Iodyl fluoride is an inorganic compound of iodine, fluorine, and oxygen with the chemical formula IO2F. It is in the form of colorless crystals. Iodyl fluoride features iodine in the oxidation state of +5. The compound was initially synthesized in 1951.

==Synthesis==
Iodyl fluoride can be decomposed by iodosyl trifluoride heated to 110 C in nitrogen.

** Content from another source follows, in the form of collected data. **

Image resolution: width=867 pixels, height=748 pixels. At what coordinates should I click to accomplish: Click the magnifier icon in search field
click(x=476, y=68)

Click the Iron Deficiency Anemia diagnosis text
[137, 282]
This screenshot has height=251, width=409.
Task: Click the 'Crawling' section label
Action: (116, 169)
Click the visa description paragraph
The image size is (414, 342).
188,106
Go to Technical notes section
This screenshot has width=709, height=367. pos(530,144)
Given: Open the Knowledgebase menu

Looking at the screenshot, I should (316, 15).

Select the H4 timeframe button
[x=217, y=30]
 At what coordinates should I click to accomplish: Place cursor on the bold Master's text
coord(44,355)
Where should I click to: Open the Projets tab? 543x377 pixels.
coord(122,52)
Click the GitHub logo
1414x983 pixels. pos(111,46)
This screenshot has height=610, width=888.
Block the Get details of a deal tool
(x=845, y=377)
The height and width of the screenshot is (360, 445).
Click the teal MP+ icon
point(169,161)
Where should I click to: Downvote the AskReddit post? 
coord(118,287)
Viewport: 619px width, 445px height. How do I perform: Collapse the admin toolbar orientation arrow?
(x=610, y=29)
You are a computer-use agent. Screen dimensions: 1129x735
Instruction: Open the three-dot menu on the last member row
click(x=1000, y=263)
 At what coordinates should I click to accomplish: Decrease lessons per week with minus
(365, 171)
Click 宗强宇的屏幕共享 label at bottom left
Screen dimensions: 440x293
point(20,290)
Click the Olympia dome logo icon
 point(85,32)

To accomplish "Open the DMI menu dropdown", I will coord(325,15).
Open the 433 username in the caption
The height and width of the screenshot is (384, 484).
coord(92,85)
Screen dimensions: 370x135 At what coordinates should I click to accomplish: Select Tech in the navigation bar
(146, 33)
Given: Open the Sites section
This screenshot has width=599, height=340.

Since this reaction is reversible, the reaction requires constant removal of iodine pentafluoride.

2 IOF3 ⇌ IO2F + IF5

It can also be obtained by dissolving iodine pentoxide, I2O5, in anhydrous hydrogen fluoride.
I2O5 + HF -> IO2F + HIO3

==Physical properties==
Iodyl fluoride forms colorless crystals of orthorhombic system. Reacts with water.

==Chemical properties==
Iodyl fluoride is stable in dry air, but slowly hydrolyzes to iodic and hydrofluoric acids in moisture.

IO2F + H2O -> HIO3 + HF

The compound reacts with strong fluorinating agents such as bromine trifluoride and selenium tetrafluoride to form iodine pentafluoride. Iodyl fluoride can be reduced to elemental iodine by pure hydrogen peroxide.